Friday, July 14, 2006

A Letter Poured In

(TEMPORARY EDITOR'S NOTE: The following email was received following our posting of today's blog which was guest written by our wine columnist, M. Bob Freeley. We found it interesting to say the least.)

Dear Sirs:

I read with great interest your column today in which your columnist, Mr. Freeley, mentioned our "Mystery Meat" chow mein. If Mr. Freeley was insinuating that we, somehow, stole your precious monkey for our mystery meat of the week special, I have to say that I am somewhat offended.
We run a reputable operation here at Wok of Gibraltar. We are aboveboard in all of our activities, and get very few severe filth violation write-ups from the city's health department.
I want to go on record right now as saying we paid good money for that monkey...more than he was worth judging from the overall reviews of last night's special. Besides, I'm not even sure he was your monkey.
I demand an apology immediately.

Sincerely,

Elmo Chan, Jr.
Owner,
Wok of Gibraltar Asian/African Fusion Restaurant and Snack Bar


OUR PUBLISHER RESPONDS:

Mr. Chan,

Thank you for your kind letter. We appreciate your loyalty to our publications. If there is anything we can ever do for you, please let us know.

Sincerely,

Guy Cerwilhelm
Publisher

The Steve Cook Tragedization - Day II (2 if you're not Roman)

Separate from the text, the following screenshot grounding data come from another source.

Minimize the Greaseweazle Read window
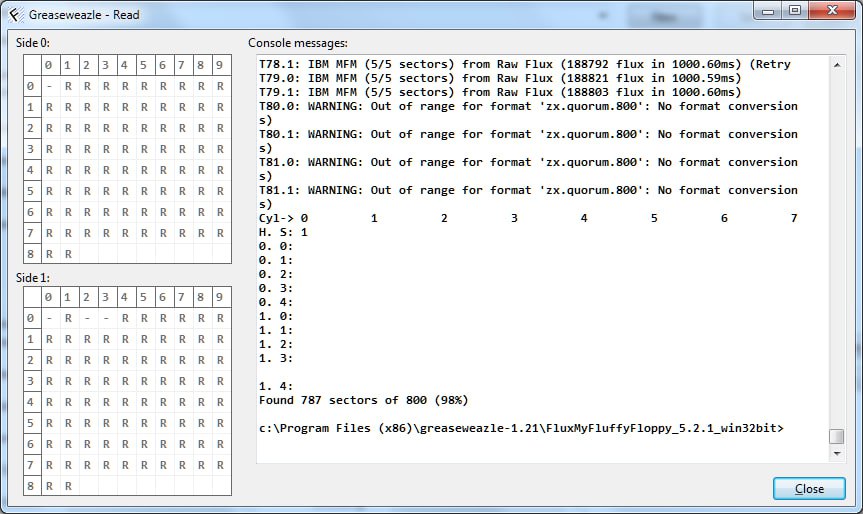 pos(769,11)
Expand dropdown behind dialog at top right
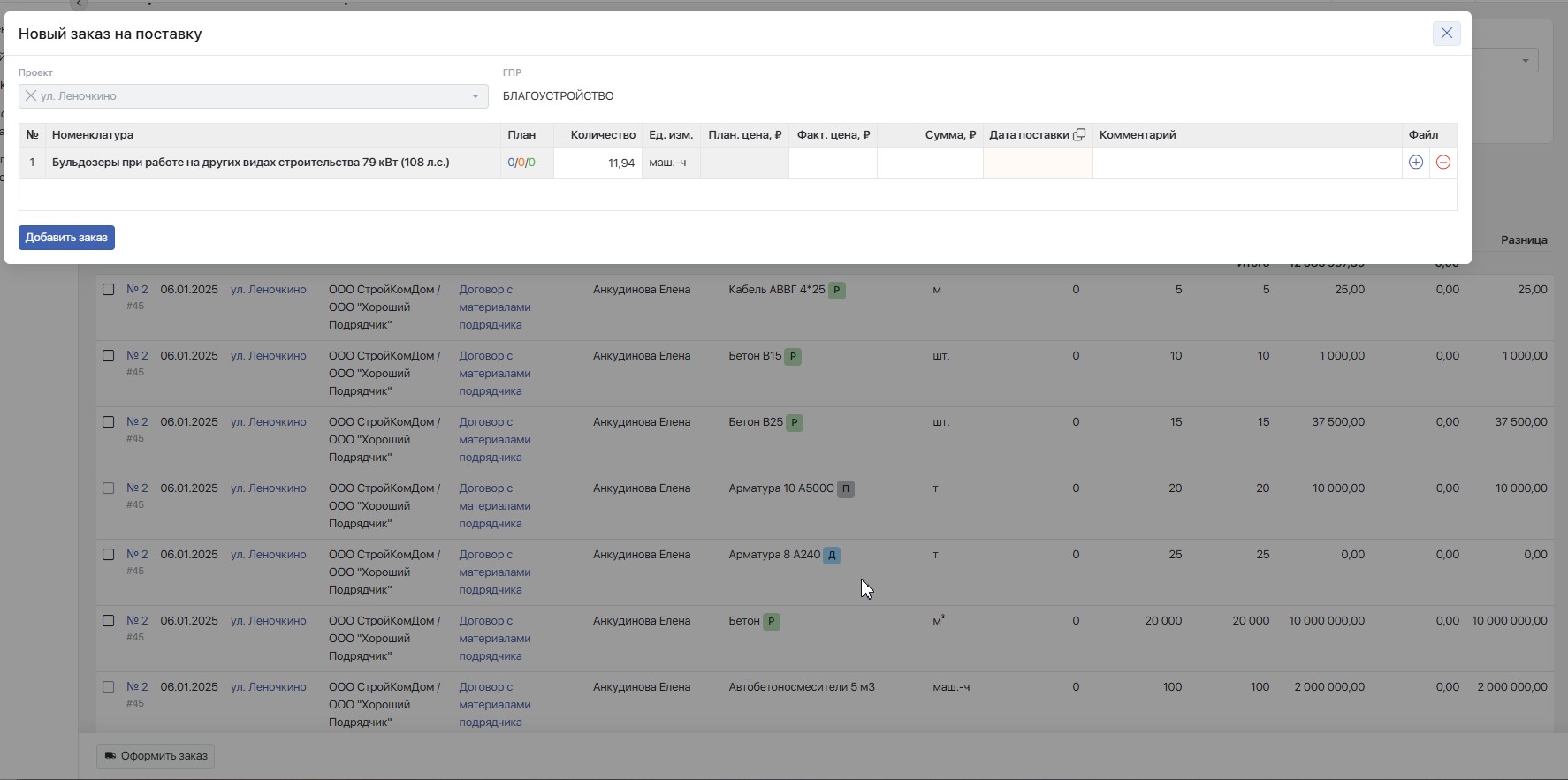The width and height of the screenshot is (1568, 780). point(1526,61)
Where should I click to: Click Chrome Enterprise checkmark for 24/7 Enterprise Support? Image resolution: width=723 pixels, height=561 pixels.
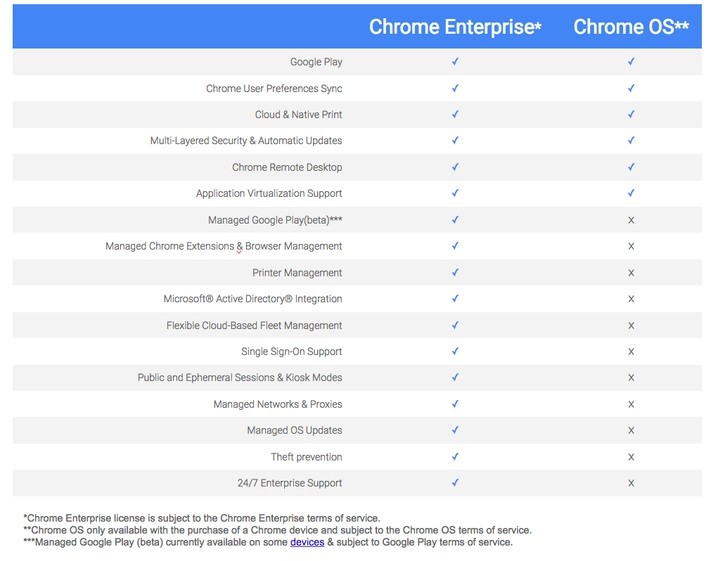click(x=455, y=483)
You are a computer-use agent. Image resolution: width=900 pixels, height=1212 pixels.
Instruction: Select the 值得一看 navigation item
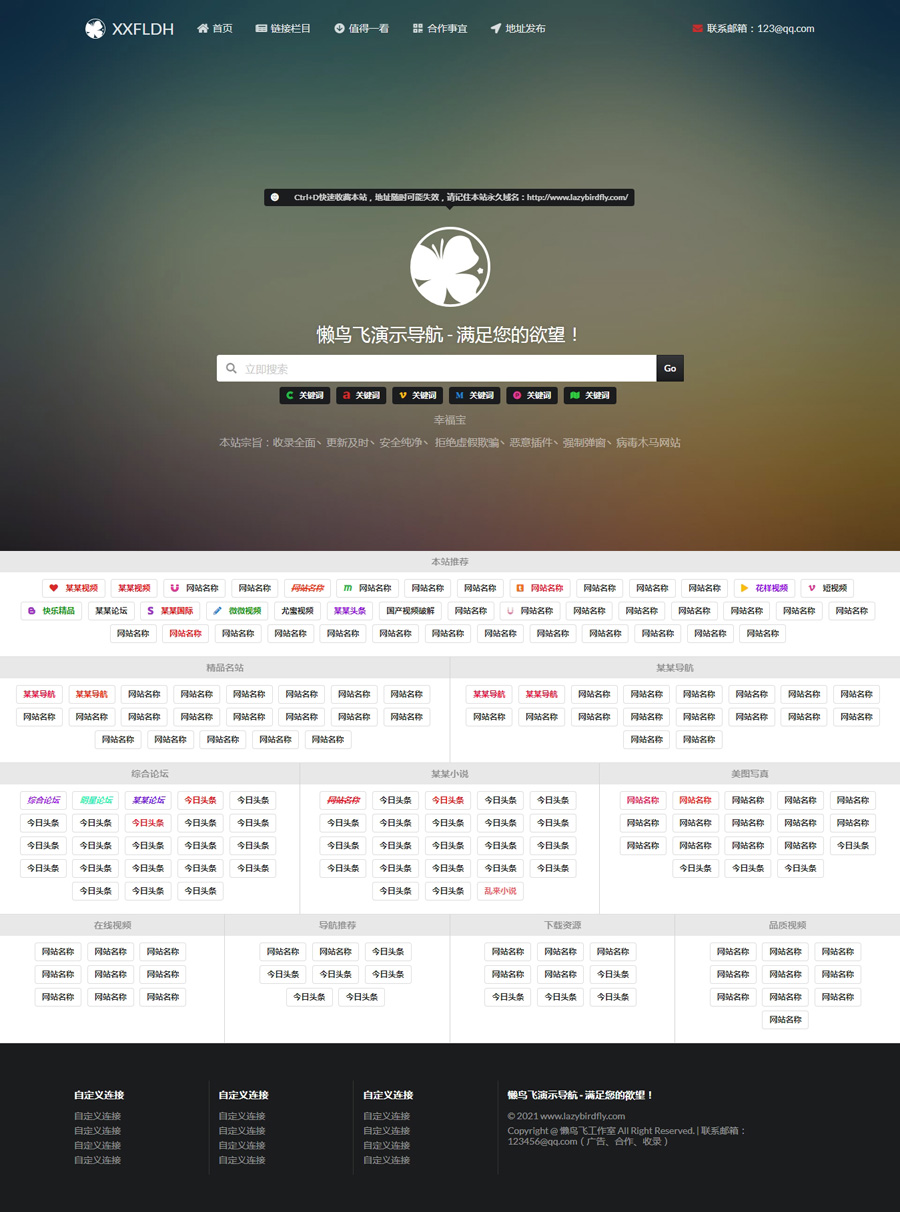pyautogui.click(x=362, y=29)
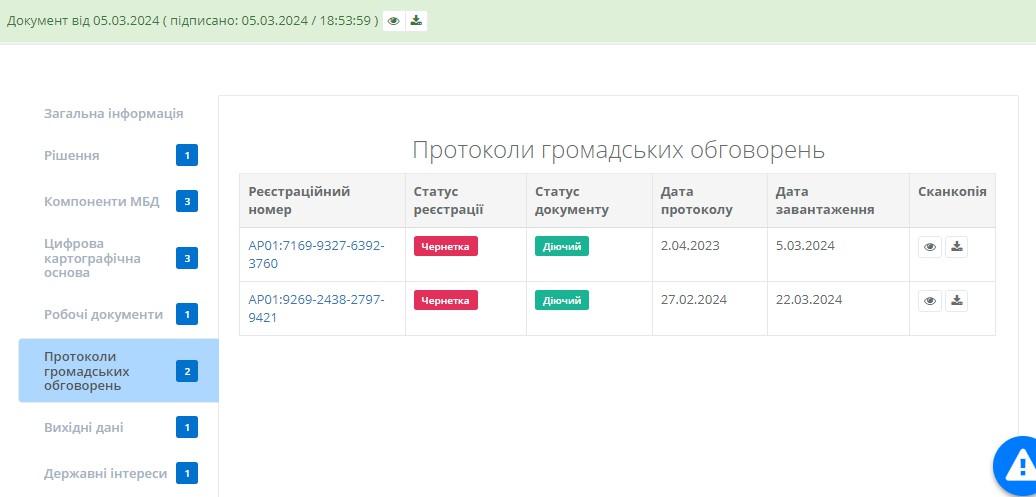Viewport: 1036px width, 497px height.
Task: Switch to the Рішення tab
Action: [72, 155]
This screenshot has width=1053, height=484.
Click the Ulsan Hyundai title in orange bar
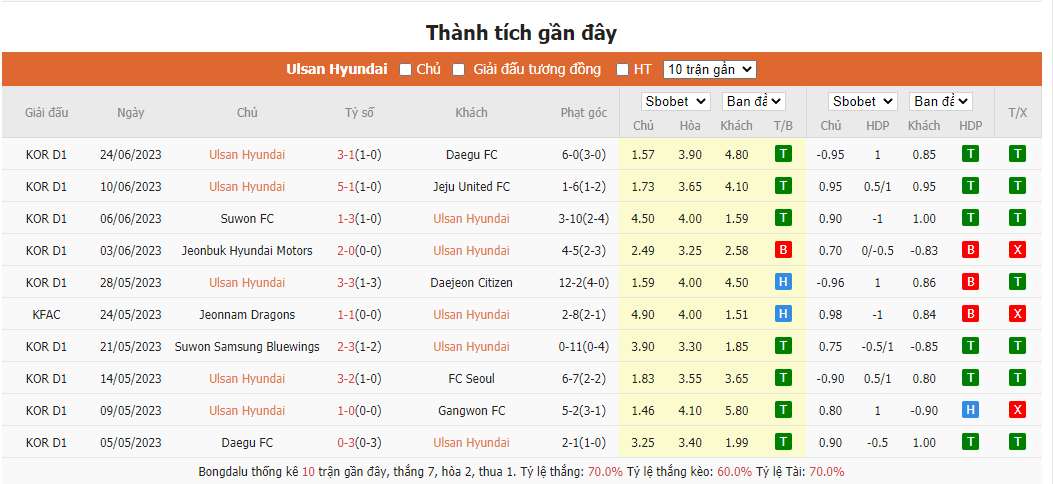coord(336,69)
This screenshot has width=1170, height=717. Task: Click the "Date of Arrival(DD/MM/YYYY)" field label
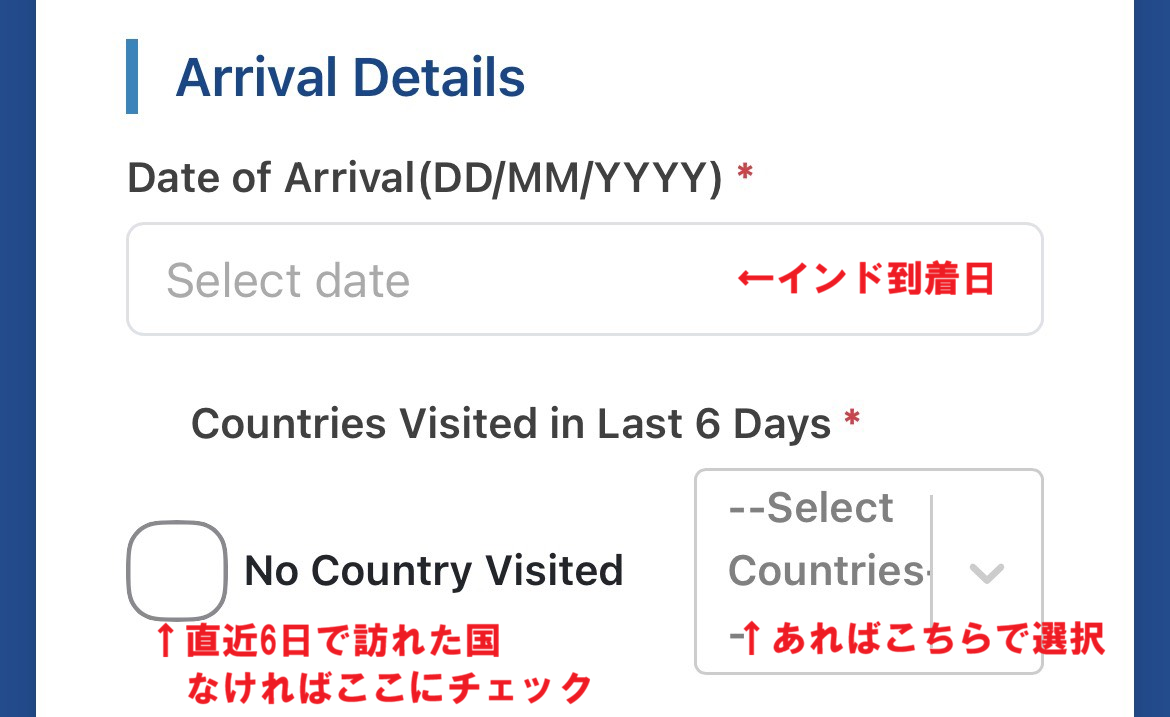coord(424,178)
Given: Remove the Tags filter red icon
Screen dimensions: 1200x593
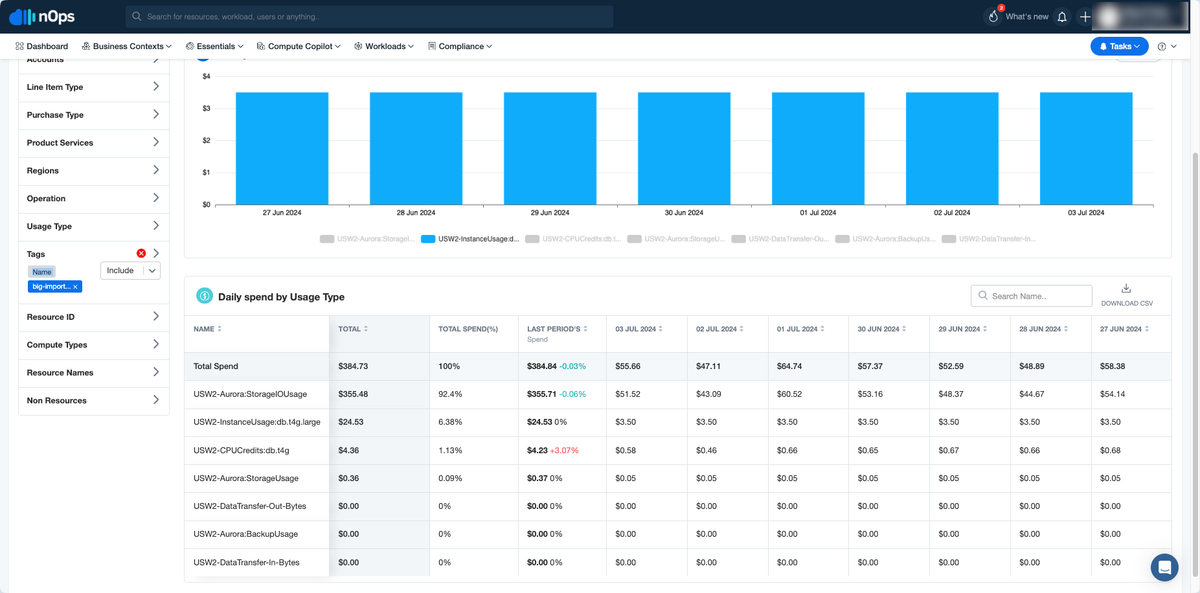Looking at the screenshot, I should point(141,254).
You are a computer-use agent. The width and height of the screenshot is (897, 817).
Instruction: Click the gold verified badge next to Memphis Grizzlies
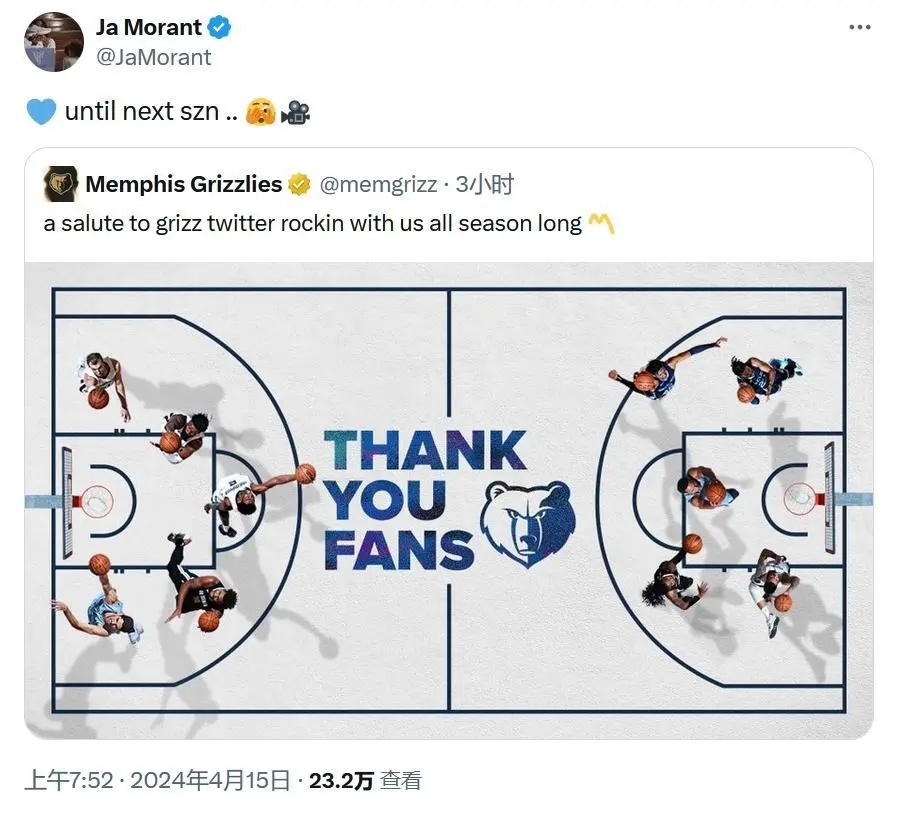tap(299, 184)
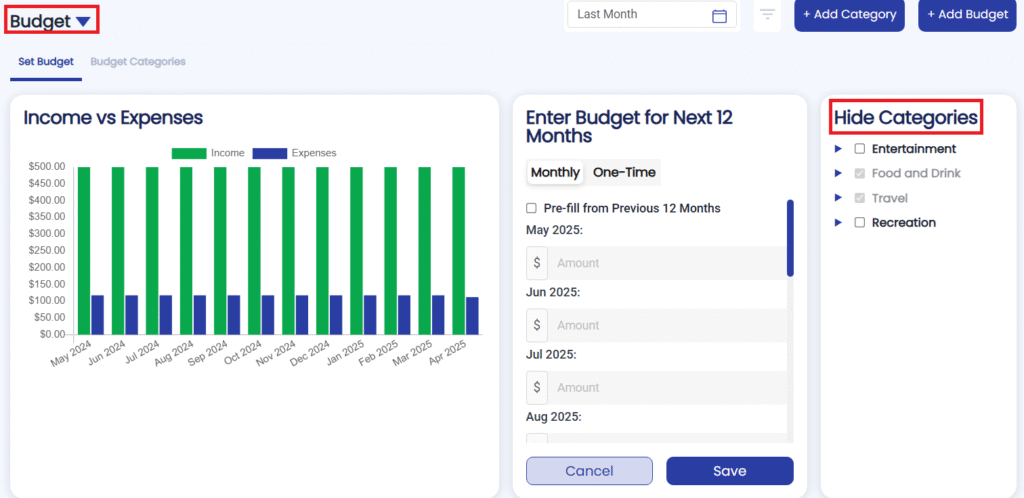Switch to the Budget Categories tab
This screenshot has width=1024, height=498.
pos(138,62)
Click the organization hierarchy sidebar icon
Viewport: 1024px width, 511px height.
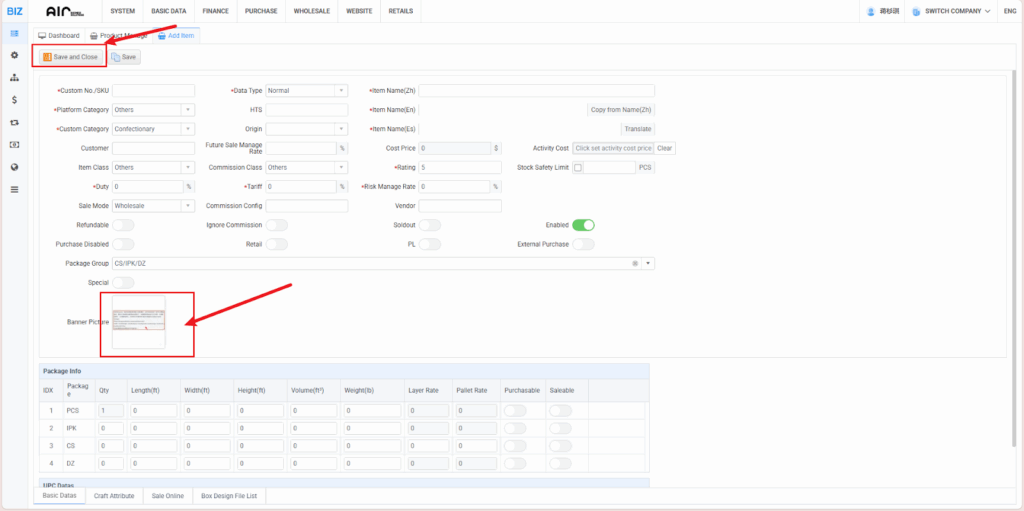14,77
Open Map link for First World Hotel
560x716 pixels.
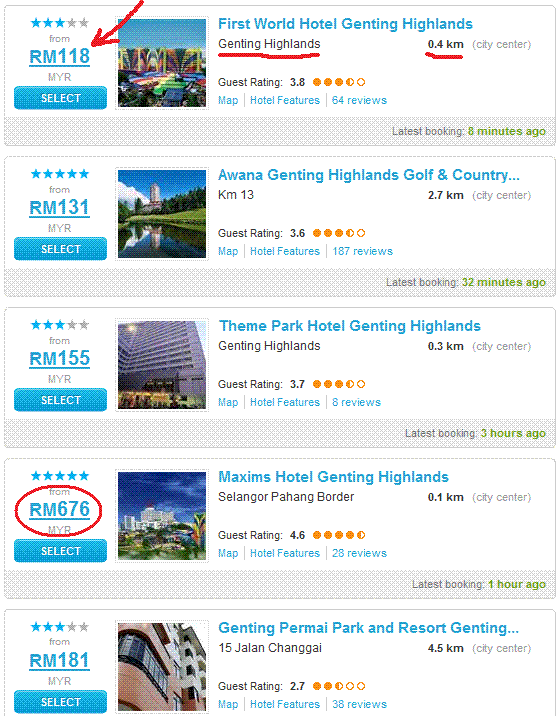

Well, hello everyone. M. Bob Freeley here. Hope you remember me. I'm the wine columnist for West End's Best Magazine, and today I'm here filling in for the still-missing Steve Cook.
I must say I missed bringing you my regular reviews of great wines over the past few weeks. I was away on a somewhat forced "vacation." I won't say much about where I was. Suffice it to say that Betty Ford and I don't totally see eye to eye as to what constitutes a problem.
Anyway, I get back in town last night, and first thing I hear is that Steve and his monkey are missing in the Fan. Speaking of the Fan, I enjoyed a Fantastic evening at that new Fan eatery. It's an Asian/African fusion place called Wok of Gibraltar.
I'm not sure just what was in the Mystery Meat Chow Mein, but what I can tell you is that it provided the perfect pairing for a frisky little bottle of a merlot, which teased me to "go on and have a second bottle." I resisted that tantalizing temptation, but what I couldn't resist was a naughty little shiraz that, by the third or fourth glass, was shouting "G'day Mate."
The lovely waitress suggested I give the bottle a little time to breathe. I told her I'd do even better than that, I'd give the bottle mouth-to-mouth. Ha Ha. That one's always good for a laugh down at the corner watering hole. Although the waitress didn't seem to find it as funny as do my fellow wine lovers. Perhaps, something got lost in the translation.
Anyway, the meal was a true delight, as were the wines. I topped the evening off with a randy little dessert wine that was so easy to sip in to, before I knew it, I was pounding on the bottle, much as I would on a bottle of Heinz Catsup, to make sure I didn't miss a drop.
I just might head back downtown today. You know...to help look for Steve, and to check out that new wine and beer bar, Brewjolais. I enjoy a good wine, but, truth be told, there isn't anything more thirst quenching than a gourmet can of PBR. So, if you're out and about, and we happen to meet, you can buy me a drink. And, if you happen to see Steve, give us a shout.